According to D-Magazine and its constituency, if you want to hire one of the best criminal defense or personal injury lawyers in Dallas you better not hire a black or female lawyer. Rather, you better hire a white male lawyer. Does D-Magazine have a valid point or are the people at D-Magazine racist and sexist?
Each year D-Magazine compiles and publishes lists of the best doctors, lawyers, restaurants and other categories in Dallas. Lesley Lynch, research editor at D-Magazine, explained that the lists are based on peer reviews, not donations, advertisement or shady backroom deals. For instance, to compile the best lawyers lists, D-Magazine sends out reminders every October to lawyers in its directory. These lawyers nominate and vote for colleagues they consider the best in their respective practice areas.

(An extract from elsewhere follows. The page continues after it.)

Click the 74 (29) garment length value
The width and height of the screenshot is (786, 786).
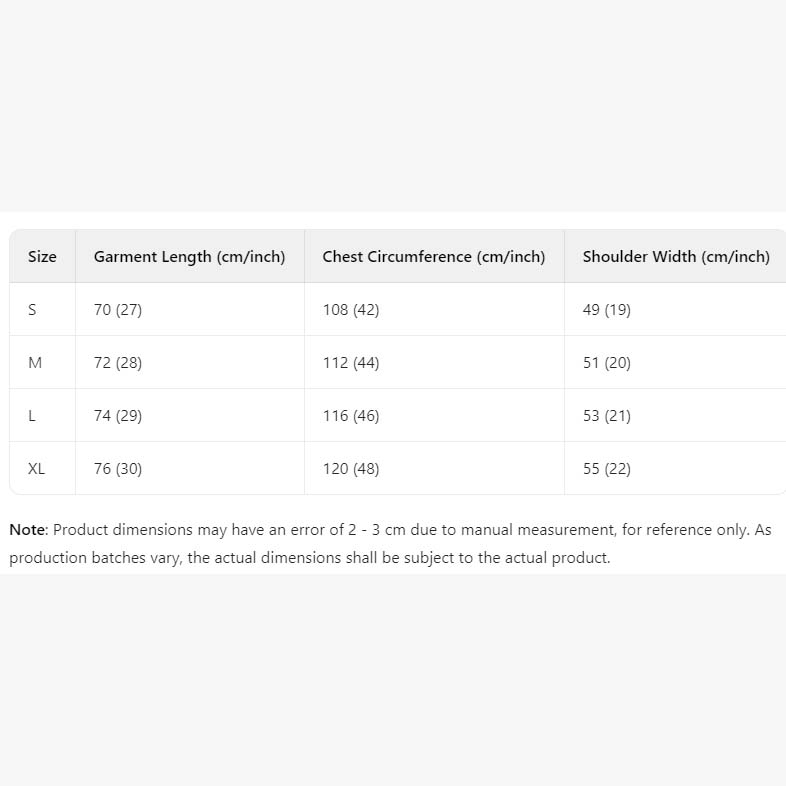118,416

The top vote getters are included on the lists unless D-Magazine’s editorial board, with the input of a secret panel of lawyers, says otherwise.
D-Magazine’s list of the best criminal defense lawyers in Dallas consists of fifteen white males. Its list of the best personal injury lawyers consists of nineteen white males and females—no minorities. As a criminal defense and personal injury lawyer, I can say without hesitation, the best fifteen criminal defense and nineteen personal injury lawyers in Dallas are not all white and/or males. Some of the best lawyers in Dallas are also black and females.
Casting No Aspersions
To be fair, I am not casting any aspersions on D-Magazine nor suggesting the white male lawyers who made the “best of” lists are not great deserving lawyers. I am acquainted with most of these lawyers and respect them as great lawyers. However, African American lawyers such as Scottie Allen, Royce West, Russell Wilson, Michael Todd, George Ashford, Ray Jackson, Kenneth Weatherspoon, Stanley Mays, Willie Ingram, Anthony Lyons, Steve Pipkins and others could easily be on the list. Additionally, female lawyers like Deandra Grant, Chika Anyiam, Susan Anderson and many others could also be on the list.
The Likely Cause of the Problem
Although there’s no proof or suggestion that D-Magazine or the white males who made the list are racist, sexist or nefarious in any way, the question still remains why are there no blacks and few women on D-Magazine’s “best of” lists? Is it because black and female lawyers are just bad lawyers generally? Any rational and decent person rejects that notion outright. Instead, the more likely cause of the low minority and female showing is threefold.
First, black lawyers only comprise 5% of the lawyers in Dallas County, according to the state bar. That’s a very small number especially in a county that’s 22.3% black. Moreover, five percent of a list of ten or even fifteen of anything would not include one. Hence, the dearth of black lawyers on D-Magazine’s “best of” list could just be a matter of statistical reality. The focus therefore might ought to be placed on increasing the percentage of black lawyers in Dallas or the much easier proposition of D-Magazine increasing its “best of” list to at least twenty lawyers. Statistically, at least one black lawyer should make a list of twenty “best of” lawyers.
Minority Lawyers Not Voting
Second, minority and female lawyers are obviously not participating in D-Magazine’s voting process. That could be a spill over from the problem mentioned above or maybe the vast majority of Dallas lawyers could not care less what D-Magazine thinks and/or they presume that D-Magazine is not the place most people query to find a lawyer. While either of these propositions might be true, D-Magazine does reach a sizeable percentage of Dallas’ population. And that percentage should know the truth, i.e., black and female lawyers are not subpar lawyers in comparison to their white male counterparts and most are very capable and competent to provide top-notch legal representation to their clients.
Voting Pool Too Small
Third, D-Magazine’s pool of voters is generally too small. Perhaps D-Magazine should widen its pool of voters by including members of the community at-large, including community members from the so-called southern sector of Dallas County. Community members are the former and current clients of the lawyers. And who knows the capabilities of lawyers better than their former and current clients? A relatively small group of white male lawyers vetting, backslapping, congratulating, nominating and voting for each other is hardly the best way to determine who are the best lawyers in a county the size of Dallas.
To D-Magazine’s credit, however, Ms. Lynch seemed very interested in my comments and concerns. She was already planning to reach out to more minority bar associations to hopefully increase the percentage of minority and female lawyers who participate in the voting process. Perhaps she has some sensitivity to this issue because she’s a female. So for whatever it’s worth, let’s hope that in future publications, D-Magazine finds a more inclusive and fairer method to compile a list of the best lawyers in Dallas.